▶ **Document text**:
- - - - - - -
Very nice write-up. It might be more appropriate to categorize this thread as “tutorial” instead of “announcement” ? We can later consolidate all the blogs, books into a wiki page. Btw, I heard typestate feature was experimented in Rust during pre 1.0 releases.

Nice write-up! This reminds me of the Pretty State Machine Patterns in Rust blog post from 2016.

I’ve also seen it in use a lot with embedded code, where you’ll often need to initialize peripherals and the standard method is to use the typestate pattern to represent partially initialized peripherals, or when one peripheral is initialized and another isn’t.


Also: I’d be interested in hearing about successful implementations of this pattern in languages other than Rust. At first glance, it seems to require a language with checked move semantics, but I bet you can find a way around that.
- - - - - - -
▶ **Entries supplied**:
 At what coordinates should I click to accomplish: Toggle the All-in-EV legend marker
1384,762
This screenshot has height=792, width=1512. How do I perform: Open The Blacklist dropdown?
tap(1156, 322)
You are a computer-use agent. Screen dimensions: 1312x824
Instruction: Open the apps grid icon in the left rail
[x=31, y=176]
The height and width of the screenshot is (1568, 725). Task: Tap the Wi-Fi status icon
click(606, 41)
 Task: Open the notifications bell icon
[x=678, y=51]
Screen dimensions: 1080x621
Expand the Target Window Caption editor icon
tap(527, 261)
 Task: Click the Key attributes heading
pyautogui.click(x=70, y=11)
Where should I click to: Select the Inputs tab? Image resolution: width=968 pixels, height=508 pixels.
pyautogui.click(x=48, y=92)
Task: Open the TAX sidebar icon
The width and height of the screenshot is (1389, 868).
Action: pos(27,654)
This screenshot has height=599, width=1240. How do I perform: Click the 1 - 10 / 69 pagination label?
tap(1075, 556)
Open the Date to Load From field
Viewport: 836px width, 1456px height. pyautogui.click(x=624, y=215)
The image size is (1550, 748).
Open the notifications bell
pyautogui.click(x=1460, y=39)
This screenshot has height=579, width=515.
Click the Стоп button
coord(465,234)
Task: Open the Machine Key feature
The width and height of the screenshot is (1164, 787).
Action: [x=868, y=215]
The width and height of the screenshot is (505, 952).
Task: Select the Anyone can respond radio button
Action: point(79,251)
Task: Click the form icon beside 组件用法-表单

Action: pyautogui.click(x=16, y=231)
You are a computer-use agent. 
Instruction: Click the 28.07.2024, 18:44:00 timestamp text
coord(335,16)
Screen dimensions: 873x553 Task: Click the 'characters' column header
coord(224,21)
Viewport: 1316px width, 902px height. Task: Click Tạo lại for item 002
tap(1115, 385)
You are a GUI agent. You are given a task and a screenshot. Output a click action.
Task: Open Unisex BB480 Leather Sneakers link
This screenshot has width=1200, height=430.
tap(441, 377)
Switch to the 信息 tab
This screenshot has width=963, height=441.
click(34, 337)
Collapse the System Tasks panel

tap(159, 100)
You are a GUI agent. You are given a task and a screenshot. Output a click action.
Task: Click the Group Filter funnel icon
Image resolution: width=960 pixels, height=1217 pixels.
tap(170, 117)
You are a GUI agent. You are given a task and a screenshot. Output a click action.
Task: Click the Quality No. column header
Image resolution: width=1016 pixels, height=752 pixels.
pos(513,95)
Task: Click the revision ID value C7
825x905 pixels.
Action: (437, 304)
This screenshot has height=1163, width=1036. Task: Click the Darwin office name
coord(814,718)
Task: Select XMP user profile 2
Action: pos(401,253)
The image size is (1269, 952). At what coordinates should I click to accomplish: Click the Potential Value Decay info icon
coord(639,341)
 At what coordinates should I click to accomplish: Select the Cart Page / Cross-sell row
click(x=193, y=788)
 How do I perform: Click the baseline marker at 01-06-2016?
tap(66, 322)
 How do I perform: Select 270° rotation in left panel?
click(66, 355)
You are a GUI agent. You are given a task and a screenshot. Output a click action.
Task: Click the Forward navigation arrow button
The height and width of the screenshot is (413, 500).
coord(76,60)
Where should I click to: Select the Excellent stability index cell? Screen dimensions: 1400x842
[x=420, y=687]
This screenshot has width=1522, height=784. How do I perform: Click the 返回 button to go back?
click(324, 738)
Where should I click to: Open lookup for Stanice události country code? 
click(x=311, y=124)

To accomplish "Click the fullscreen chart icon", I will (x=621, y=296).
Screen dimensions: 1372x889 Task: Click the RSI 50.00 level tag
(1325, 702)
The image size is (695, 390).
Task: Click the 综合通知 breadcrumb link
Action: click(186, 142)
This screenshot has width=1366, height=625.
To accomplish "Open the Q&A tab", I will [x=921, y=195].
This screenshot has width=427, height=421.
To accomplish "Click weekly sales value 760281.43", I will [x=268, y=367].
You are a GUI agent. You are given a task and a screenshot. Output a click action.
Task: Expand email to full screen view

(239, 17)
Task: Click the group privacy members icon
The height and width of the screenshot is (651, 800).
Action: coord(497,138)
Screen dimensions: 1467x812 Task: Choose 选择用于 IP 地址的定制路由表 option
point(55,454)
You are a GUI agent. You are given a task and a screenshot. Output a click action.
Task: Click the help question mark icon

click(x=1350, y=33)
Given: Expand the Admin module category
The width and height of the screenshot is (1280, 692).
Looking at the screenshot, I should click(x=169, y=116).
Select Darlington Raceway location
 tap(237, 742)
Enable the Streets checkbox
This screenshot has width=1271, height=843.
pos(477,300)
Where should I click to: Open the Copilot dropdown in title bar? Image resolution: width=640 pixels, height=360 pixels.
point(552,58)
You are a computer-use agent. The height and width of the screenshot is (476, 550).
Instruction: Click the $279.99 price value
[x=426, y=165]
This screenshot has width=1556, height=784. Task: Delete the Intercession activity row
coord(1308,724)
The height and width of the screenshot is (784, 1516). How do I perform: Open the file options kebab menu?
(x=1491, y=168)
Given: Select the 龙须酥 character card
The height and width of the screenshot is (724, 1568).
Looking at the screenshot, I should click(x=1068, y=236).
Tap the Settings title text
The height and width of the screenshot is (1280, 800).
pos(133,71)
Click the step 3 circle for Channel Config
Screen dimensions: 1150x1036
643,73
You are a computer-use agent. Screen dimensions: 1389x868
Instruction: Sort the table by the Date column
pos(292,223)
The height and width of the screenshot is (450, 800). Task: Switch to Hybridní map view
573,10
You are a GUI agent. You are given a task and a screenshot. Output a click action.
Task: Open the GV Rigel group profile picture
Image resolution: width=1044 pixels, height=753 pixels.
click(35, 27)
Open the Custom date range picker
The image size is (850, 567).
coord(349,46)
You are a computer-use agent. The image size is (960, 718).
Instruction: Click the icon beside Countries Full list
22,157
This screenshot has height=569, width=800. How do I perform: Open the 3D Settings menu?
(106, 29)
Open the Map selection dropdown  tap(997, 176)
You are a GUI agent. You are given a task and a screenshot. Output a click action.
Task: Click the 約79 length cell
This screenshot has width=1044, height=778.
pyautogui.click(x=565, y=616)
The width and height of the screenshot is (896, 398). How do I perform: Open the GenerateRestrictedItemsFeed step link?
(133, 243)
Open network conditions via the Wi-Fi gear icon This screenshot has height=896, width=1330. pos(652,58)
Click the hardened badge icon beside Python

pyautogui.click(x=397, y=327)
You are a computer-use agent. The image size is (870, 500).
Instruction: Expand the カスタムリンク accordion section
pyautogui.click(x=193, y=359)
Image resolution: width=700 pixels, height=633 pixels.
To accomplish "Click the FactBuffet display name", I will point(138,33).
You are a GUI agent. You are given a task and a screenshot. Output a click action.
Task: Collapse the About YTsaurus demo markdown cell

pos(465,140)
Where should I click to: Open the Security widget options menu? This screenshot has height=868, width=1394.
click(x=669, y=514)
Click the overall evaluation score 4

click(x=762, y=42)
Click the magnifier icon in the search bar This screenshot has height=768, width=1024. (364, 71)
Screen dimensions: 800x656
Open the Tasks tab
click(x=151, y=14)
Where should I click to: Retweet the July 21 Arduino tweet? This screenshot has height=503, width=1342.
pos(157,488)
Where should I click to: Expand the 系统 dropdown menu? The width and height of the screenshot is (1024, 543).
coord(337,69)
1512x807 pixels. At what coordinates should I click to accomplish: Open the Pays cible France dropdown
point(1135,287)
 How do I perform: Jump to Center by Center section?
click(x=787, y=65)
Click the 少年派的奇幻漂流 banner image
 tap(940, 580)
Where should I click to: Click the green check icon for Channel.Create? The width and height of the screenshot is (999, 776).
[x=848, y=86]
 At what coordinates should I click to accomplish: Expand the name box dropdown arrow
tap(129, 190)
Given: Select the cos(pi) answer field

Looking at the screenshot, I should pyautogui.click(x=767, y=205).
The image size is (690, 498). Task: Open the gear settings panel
- - - - - - -
▶ **Requirements**:
Extract the whole forum thread on the typestate pattern, word for word.

▶ **Result for this exercise**:
Very nice write-up. It might be more appropriate to categorize this thread as “tutorial” instead of “announcement” ? We can later consolidate all the blogs, books into a wiki page. Btw, I heard typestate feature was experimented in Rust during pre 1.0 releases.

Nice write-up! This reminds me of the Pretty State Machine Patterns in Rust blog post from 2016.

I’ve also seen it in use a lot with embedded code, where you’ll often need to initialize peripherals and the standard method is to use the typestate pattern to represent partially initialized peripherals, or when one peripheral is initialized and another isn’t.


Also: I’d be interested in hearing about successful implementations of this pattern in languages other than Rust. At first glance, it seems to require a language with checked move semantics, but I bet you can find a way around that.